Les quartiers sillonnés, en situation de forte précarité sociale, interpellent Benyachou. « Je découvre en effet beaucoup de misère, mais elle ne me surprend pas, car je reçois en tant que psychiatre beaucoup de cas qui représentent cette population », reconnaît-il. Ce qui le surprend, en revanche, ce sont les demandes des habitants des douars qui s’attendent à ce que les candidats leur offrent de l’argent ou de la nourriture. Une pratique à laquelle se refuse le candidat du PPS. Il refuse aussi les promesses de Gascon. « Je ne sais pas si cette sincérité va donner ses fruits ». En arpentant le quartier Ennajah, les scènes changent en un clin d’œil. Au détour d’une ruelle, les maisons populaires, laissent la place aux constructions anarchiques. L’absence des éléments de canalisation est remarquée. « En faisant cette campagne, je découvre des choses que je suis d’ailleurs en train d’analyser », proclame-t-il. La posture de psychiatre reprend le dessus pendant quelques minutes. « Beaucoup d’intellectuels marocains ne s’intéressent pas à la politique, plusieurs d’entre eux n’ont même pas de carte électorale pour aller voter. C’est un problème. Les gens que je suis en train de voir ici sont des analphabètes sans aucune connaissance des partis politiques, et ce sont malheureusement eux qui votent. C’est un paradoxe dans la société marocaine », analyse-t-il. Et ces gens semblent être lassés des parades électorales qui se tiennent à longueur de journée. Certaines passent à côté des cortèges sans leur jeter le moindre regard.
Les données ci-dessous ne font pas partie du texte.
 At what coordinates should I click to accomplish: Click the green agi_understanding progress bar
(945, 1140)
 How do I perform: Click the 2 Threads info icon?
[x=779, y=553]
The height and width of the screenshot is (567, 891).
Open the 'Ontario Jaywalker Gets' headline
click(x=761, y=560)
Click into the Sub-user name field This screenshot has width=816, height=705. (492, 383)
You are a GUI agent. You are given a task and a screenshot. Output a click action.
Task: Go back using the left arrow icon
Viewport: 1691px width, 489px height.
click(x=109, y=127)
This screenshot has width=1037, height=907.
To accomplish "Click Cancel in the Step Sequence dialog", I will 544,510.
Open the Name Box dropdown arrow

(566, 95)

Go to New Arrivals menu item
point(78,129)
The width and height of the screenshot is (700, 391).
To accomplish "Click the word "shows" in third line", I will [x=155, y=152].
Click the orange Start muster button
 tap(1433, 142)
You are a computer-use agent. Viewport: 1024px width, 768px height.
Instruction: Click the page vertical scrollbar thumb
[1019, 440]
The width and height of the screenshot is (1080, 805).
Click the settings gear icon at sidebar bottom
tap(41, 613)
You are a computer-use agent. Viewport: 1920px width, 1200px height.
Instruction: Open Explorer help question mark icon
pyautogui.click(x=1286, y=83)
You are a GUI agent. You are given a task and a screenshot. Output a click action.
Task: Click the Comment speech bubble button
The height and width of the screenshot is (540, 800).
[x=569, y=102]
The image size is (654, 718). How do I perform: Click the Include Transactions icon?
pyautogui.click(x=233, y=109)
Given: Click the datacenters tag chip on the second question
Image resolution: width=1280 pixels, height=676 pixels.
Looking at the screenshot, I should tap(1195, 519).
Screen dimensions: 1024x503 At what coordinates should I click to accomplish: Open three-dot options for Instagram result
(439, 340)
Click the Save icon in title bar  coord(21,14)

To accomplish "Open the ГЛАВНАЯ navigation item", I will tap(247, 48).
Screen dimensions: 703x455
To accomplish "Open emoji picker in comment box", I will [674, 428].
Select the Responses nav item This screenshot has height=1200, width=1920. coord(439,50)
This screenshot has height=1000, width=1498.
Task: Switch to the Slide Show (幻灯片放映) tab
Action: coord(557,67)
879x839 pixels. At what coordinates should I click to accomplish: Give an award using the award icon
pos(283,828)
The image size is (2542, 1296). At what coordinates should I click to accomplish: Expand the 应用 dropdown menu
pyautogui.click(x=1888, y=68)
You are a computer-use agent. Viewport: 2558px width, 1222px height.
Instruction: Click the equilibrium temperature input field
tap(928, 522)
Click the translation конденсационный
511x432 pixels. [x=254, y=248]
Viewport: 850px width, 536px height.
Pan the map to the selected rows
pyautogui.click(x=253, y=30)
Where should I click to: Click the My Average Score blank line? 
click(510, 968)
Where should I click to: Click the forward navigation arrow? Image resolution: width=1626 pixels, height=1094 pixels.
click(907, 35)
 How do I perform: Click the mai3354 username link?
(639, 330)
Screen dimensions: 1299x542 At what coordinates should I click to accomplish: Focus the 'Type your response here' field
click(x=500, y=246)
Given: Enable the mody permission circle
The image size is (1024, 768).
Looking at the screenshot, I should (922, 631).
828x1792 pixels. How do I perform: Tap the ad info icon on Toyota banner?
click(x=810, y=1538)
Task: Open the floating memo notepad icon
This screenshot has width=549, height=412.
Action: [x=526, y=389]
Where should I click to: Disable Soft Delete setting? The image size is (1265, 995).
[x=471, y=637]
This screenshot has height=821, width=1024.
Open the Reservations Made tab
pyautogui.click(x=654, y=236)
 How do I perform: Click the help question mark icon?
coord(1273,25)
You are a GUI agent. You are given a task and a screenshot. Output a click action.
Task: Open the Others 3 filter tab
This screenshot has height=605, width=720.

Malgré cela, Benyachou et son colistier Mansour abordent le maximum de personnes, leur offrent le tract et un résumé du programme électoral du parti. « Nous sommes généralement bien accueillis car les gens, surtout les femmes, me reconnaissent » assure le psychiatre. Parfois, les choses se passent différemment. « Vous êtes médecin à Mourizgo [hôpital Ibn Rochd, NDLR] ? », demande une passante curieuse quand elle entend le candidat, être appelé docteur. Une autre dame, mère d’un enfant malade, profite du moment pour faire une consultation. D’autres personnes osent même chasser les candidats ou leur jettent les tracts au visage. « C’est désagréable, mais bon, on évite de réagir », confie le tête de liste PPS.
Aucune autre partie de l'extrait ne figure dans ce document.